FROM THE AMERICAN PSYCHIATRIC ASSOCIATION INSTITUTE ON PSYCHIATRIC SERVICES

Because of this, evidence-based medicine with measurable clinical outcomes takes a back seat to relationship building, intuition, and tolerance, according to Dr. Christensen. The concept of recovery is impossible without establishing a respectful relationship with each client, he said, noting that "my goal is to get them to talk to me. That’s it. We don’t discuss medication or treatment plans." By building a trusting relationship, the outreach team can begin to help each client establish social, medical, and mental health connections through "open and welcoming doors" via ongoing street outreach, easily accessible walk-in clinics, and extreme tolerance of nonadherence and missed appointments, he said.

Once clients have established a connection to a caring, compassionate community, they can begin to take steps toward healing and recovery, including participating in their own psychiatric care, entering substance-abuse treatment, reestablishing family and social connections, and, ultimately, finding stable housing, Dr. Christensen said.

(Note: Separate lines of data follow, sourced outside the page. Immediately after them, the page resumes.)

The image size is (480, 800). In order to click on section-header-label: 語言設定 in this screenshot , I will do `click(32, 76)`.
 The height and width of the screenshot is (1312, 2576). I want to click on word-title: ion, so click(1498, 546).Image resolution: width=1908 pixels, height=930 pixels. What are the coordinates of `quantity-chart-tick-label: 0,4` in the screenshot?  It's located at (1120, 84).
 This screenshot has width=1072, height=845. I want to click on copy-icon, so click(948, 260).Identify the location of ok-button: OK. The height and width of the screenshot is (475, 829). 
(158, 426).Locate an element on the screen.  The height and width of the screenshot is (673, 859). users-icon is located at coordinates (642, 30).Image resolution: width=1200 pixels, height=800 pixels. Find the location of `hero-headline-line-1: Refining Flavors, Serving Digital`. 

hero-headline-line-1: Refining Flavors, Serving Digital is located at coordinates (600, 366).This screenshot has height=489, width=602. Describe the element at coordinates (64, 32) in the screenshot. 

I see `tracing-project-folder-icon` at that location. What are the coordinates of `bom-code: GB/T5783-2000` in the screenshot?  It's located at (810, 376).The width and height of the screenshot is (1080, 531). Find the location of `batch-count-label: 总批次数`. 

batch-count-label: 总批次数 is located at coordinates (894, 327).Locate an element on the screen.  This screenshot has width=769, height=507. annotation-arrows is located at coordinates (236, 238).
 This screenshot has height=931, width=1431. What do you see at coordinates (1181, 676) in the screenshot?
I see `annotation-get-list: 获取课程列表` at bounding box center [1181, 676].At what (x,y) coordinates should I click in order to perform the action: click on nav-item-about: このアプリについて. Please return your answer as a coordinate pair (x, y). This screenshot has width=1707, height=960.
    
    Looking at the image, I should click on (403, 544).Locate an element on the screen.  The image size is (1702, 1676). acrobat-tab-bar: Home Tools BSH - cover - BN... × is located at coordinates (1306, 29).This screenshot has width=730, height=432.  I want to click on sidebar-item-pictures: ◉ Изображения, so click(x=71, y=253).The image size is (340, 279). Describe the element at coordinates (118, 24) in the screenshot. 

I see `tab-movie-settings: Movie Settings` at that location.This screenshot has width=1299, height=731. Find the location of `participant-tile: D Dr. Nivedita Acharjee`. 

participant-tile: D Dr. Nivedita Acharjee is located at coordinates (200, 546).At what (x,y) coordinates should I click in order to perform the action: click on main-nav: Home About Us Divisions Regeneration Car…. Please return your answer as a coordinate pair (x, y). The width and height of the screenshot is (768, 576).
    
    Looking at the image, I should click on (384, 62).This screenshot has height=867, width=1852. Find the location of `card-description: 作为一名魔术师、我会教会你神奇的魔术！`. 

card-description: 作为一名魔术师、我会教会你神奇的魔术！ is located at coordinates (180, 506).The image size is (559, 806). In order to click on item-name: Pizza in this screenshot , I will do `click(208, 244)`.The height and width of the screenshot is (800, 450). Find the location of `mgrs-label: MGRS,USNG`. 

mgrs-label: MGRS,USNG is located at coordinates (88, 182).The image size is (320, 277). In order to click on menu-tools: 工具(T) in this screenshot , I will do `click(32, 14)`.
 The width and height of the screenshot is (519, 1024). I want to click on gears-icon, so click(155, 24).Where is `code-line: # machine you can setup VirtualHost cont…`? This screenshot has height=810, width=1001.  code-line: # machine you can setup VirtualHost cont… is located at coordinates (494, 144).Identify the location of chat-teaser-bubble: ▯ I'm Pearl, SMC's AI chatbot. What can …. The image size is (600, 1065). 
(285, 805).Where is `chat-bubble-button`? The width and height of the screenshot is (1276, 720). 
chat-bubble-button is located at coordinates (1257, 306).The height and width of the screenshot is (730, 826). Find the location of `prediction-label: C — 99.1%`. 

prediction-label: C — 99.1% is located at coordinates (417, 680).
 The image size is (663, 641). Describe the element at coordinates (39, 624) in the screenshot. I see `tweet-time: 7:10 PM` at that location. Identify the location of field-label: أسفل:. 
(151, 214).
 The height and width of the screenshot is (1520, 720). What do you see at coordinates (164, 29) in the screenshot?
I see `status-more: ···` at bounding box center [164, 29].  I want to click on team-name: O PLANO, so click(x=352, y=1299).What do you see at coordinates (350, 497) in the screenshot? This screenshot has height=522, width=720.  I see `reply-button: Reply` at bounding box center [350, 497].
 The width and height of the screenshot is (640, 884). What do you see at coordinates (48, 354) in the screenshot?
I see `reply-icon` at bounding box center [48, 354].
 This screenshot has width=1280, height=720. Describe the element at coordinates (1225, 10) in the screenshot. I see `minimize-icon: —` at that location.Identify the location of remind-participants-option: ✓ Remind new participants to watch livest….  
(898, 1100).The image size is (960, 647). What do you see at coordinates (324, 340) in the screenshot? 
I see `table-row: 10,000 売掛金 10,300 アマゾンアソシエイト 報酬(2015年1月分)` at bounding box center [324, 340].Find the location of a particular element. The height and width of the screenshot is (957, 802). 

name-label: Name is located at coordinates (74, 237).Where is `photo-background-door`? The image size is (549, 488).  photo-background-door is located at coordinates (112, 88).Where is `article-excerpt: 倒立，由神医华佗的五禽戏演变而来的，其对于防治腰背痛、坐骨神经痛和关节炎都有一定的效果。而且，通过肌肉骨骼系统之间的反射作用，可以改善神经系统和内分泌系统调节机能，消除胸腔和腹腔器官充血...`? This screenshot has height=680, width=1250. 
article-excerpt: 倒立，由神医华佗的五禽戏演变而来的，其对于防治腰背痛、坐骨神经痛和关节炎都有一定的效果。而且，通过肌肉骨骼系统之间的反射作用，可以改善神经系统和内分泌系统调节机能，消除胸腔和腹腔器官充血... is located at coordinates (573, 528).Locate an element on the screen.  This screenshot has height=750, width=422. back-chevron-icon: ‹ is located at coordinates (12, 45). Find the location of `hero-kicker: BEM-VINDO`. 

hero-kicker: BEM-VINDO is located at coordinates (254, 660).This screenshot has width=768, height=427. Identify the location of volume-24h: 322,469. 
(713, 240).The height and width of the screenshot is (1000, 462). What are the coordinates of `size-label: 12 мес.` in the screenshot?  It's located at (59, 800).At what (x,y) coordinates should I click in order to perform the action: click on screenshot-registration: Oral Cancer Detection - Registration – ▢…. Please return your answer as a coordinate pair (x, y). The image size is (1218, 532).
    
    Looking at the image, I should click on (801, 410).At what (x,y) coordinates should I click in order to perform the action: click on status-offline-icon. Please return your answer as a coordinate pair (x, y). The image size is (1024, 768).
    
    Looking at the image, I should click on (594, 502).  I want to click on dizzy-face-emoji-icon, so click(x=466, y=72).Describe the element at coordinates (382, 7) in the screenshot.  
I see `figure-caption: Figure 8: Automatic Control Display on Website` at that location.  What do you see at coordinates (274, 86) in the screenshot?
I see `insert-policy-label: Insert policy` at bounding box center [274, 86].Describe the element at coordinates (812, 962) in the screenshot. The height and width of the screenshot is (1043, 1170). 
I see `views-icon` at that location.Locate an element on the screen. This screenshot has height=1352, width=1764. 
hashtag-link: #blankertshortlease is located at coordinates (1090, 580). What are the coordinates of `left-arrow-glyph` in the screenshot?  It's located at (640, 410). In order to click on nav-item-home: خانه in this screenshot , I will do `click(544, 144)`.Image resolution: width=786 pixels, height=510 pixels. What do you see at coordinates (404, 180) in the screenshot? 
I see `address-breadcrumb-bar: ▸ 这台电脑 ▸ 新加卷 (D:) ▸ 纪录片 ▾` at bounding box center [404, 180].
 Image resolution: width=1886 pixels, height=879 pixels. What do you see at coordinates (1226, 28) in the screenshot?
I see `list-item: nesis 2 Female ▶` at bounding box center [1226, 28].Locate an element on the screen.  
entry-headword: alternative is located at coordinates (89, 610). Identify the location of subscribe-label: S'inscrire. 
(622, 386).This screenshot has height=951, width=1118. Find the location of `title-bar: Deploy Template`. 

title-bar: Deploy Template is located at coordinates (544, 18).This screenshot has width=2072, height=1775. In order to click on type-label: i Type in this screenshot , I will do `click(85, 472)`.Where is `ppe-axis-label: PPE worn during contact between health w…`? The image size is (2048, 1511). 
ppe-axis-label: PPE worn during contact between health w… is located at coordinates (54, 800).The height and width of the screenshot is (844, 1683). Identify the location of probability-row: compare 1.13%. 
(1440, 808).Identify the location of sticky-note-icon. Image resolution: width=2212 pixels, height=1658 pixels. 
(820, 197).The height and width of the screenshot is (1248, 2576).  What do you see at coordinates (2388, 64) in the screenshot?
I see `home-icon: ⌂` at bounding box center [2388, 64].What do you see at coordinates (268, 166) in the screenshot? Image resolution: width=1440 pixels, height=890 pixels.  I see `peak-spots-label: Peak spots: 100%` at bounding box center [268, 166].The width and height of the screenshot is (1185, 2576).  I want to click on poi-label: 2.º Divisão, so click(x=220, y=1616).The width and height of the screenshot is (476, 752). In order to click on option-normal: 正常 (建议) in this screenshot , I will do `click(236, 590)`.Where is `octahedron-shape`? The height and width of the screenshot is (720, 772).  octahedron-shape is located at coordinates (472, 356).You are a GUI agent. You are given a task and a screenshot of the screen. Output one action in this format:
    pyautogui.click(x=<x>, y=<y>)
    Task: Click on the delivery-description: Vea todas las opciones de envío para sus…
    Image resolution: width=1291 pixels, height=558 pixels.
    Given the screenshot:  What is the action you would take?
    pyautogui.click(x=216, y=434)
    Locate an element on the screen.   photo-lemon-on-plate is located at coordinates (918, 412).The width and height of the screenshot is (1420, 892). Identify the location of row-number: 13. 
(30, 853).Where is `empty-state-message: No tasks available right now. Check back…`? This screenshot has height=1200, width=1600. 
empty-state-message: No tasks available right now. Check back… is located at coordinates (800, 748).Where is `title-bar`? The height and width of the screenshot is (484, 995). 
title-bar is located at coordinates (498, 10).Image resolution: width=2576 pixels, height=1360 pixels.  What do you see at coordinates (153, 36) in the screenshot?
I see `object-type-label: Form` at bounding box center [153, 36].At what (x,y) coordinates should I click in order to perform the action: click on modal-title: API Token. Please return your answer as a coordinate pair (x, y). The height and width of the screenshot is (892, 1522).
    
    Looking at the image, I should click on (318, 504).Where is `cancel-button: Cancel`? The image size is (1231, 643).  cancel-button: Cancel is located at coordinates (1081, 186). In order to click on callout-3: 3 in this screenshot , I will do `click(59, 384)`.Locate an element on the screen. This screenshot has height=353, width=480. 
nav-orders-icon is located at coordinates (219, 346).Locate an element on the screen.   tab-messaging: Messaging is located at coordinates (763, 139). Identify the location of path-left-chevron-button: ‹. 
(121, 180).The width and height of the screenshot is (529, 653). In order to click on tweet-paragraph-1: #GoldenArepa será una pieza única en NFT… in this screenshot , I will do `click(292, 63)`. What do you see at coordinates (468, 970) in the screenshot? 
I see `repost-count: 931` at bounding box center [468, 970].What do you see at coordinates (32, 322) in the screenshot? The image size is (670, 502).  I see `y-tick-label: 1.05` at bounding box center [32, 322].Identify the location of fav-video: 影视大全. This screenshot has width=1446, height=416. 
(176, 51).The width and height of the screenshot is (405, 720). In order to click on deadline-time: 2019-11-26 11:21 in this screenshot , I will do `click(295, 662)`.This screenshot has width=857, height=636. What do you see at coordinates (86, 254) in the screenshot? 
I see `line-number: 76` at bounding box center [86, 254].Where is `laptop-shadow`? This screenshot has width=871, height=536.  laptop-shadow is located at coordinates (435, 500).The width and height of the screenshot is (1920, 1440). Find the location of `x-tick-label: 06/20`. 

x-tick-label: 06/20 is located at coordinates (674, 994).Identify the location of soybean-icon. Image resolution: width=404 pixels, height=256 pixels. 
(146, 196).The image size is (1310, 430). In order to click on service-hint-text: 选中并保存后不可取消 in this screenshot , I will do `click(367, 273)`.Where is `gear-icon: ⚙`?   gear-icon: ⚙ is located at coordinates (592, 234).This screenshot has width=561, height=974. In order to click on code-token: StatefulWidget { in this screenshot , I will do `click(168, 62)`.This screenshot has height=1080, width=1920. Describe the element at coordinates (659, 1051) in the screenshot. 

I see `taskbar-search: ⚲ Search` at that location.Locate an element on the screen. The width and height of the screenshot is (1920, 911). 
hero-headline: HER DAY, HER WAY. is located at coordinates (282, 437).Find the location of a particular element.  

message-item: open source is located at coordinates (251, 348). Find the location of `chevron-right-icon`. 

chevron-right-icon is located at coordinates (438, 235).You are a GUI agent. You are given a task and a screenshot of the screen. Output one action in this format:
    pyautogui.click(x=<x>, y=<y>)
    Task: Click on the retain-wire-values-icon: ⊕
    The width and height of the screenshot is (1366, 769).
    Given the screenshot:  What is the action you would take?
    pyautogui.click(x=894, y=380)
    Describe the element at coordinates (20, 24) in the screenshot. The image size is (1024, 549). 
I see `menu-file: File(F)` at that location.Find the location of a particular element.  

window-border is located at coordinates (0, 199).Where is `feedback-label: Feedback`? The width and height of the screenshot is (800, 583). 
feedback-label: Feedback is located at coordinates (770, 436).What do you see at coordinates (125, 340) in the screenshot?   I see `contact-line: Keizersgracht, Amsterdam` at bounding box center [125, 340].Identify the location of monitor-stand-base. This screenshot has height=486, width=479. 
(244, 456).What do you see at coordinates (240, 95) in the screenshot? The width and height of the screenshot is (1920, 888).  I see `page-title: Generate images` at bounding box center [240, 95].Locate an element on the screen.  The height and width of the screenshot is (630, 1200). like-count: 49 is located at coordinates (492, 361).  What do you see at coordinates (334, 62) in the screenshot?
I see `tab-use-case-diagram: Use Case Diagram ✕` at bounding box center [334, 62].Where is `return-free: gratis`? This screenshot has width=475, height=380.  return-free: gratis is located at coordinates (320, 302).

Psychiatric street outreach and the establishment of a comprehensive, coordinated mental health homes for unsheltered homeless individuals is a complex, often arduous endeavor, as is the establishment and maintenance of funding needed to keep such efforts alive. "The financial aspect can be complicated. Our funding comes from many different streams, mostly in the form of grants from various sources for specific services," Dr. Christensen said. As such, the availability of services necessarily expands and contracts along with the financial support for those services, he said.

Working with homeless populations has been Dr. Christensen’s passion since medical school – in fact, he said, he went to medical school expressly to be able to provide care to the homeless. However, "even if you’re not doing this as full-time work, psychiatrists have many opportunities to link people to services by virtue of our credentials and training," he said. Toward this end, he stressed, "When treating patients in the emergency department or in the inpatient setting, look broadly at the person and not just at the constellation of symptoms in order to really identify what else is needed beside a diagnosis and medication.

"Ask yourself what else might be needed in terms of basic life needs and housing and supports." There are many things psychiatrists can do to not only provide direct care to these individuals, he said, "but also to be advocates for these people who don’t have a voice."

Dr. Christensen had no conflicts of interest to report.